Many redirected their efforts toward promoting renewable energy and influencing energy policy. Advocacy for energy democracy has been pursued either through participation in energy governance or by becoming energy prosumers—initiating community-based power plants, citizens’ energy cooperatives, or social enterprises. As the development of large scale renewable energy provoked new social and ecological conflicts, the activists are seeking for new mechanisms to ease them. More recently, with rising global concern over climate change, Taiwan transitioned its policy focus from 2025 goals (e.g., 20% renewables, Nuclear-Free Homeland) to a broader 2050 Net-Zero Transition.
Environmental groups have seized this momentum to promote a just energy transition centered on distributive, procedural, recognition, and community empowerment. However, the questions about how to achieve a democratic and just energy transition continue to pose challenges. In particular, such a transition may take time and lead to only slow progress in the development of renewable energy.

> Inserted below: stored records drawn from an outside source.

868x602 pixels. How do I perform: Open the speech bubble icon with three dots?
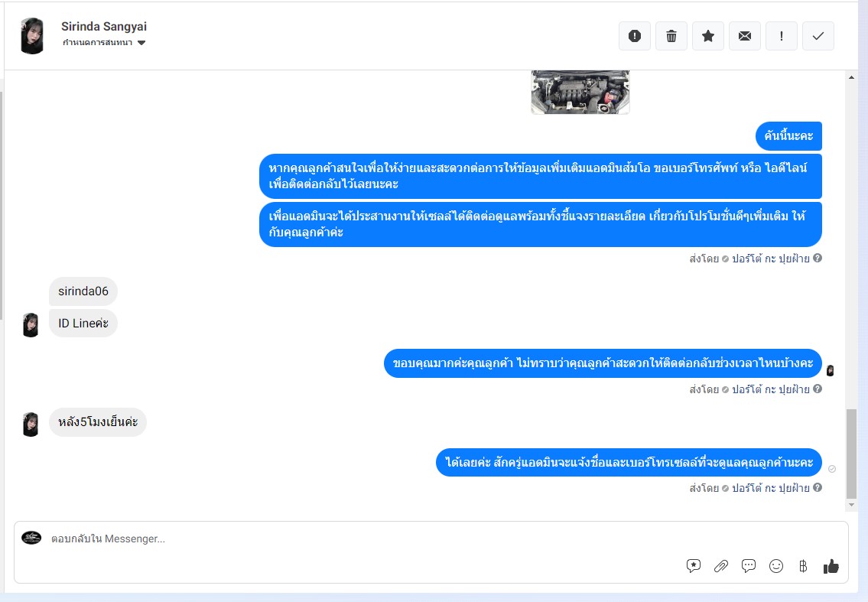click(749, 565)
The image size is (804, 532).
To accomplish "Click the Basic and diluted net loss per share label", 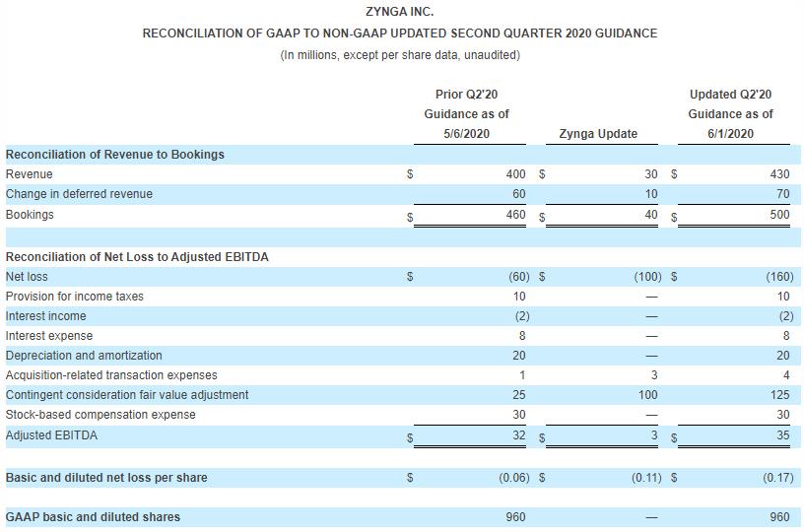I will 106,478.
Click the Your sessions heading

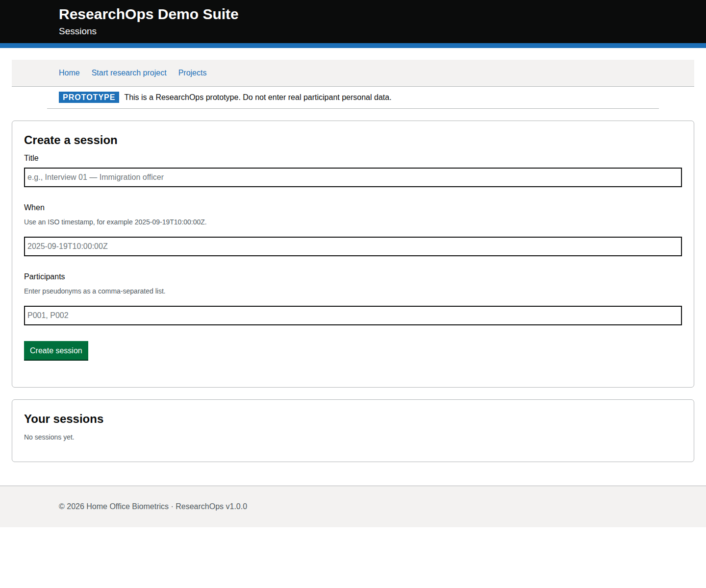(x=64, y=419)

Setbacks in the development of renewable energy have given pro-nuclear groups the opportunity to call for a return to nuclear power as a solution to air pollution and carbon reduction pressures. In the context of geopolitical tensions under the threat from China, energy security has become even more important than the pursuit of a democratic and just energy transition.

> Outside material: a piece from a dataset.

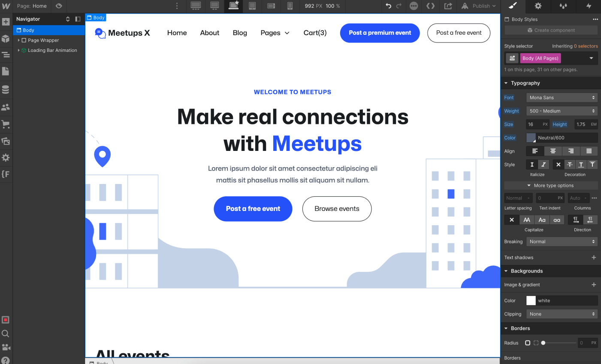The height and width of the screenshot is (364, 601).
Task: Expand More type options
Action: tap(550, 185)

These complex issues have led energy transition advocates in Taiwan to sometimes adopt a pragmatic stance, offering little dissent to a government-led green growth policy that emphasises technology- and market-oriented solutions. In Taiwan’s specific development context, realising a democratic and just energy transition remains a challenge.
Speaker
Hua-Mei Chiu is an associate Professor of Sociology at National Sun Yat-sen University in Taiwan. Specializing in environmental sociology, she employs the frameworks of environmental and energy justice to examine conflicts within Taiwan’s electronics, petrochemical, and energy industries.